■ Exercise objective:
Could you duplicate the stretch from the line containing "The width and height of the screenshot is (642, 452)." through the line containing "Action: [x=131, y=72]", with both of those lines included, and leave the pictures out of your answer?
═══ The data ═══
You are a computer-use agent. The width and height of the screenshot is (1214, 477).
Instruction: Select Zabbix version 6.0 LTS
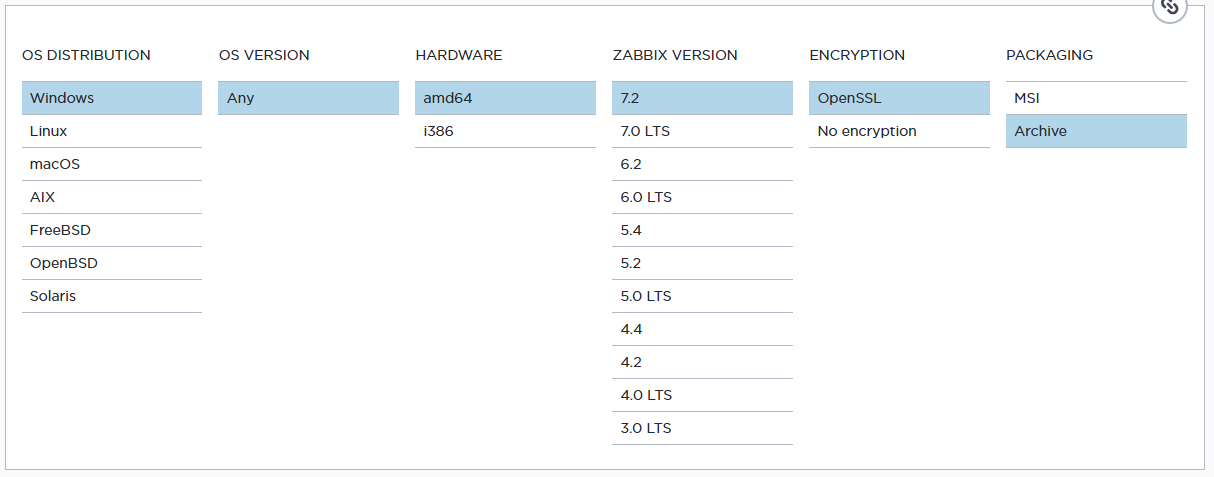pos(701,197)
═══
═══ The data ═══
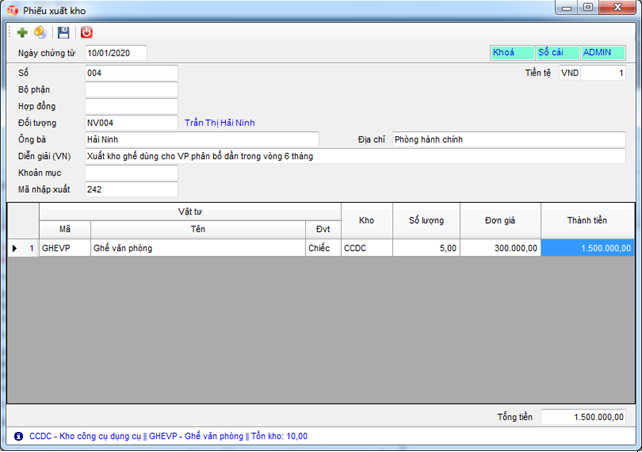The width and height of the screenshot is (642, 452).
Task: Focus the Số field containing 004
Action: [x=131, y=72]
═══
■ Exercise solution:
The width and height of the screenshot is (642, 452).
Task: Focus the Số field containing 004
Action: [x=131, y=72]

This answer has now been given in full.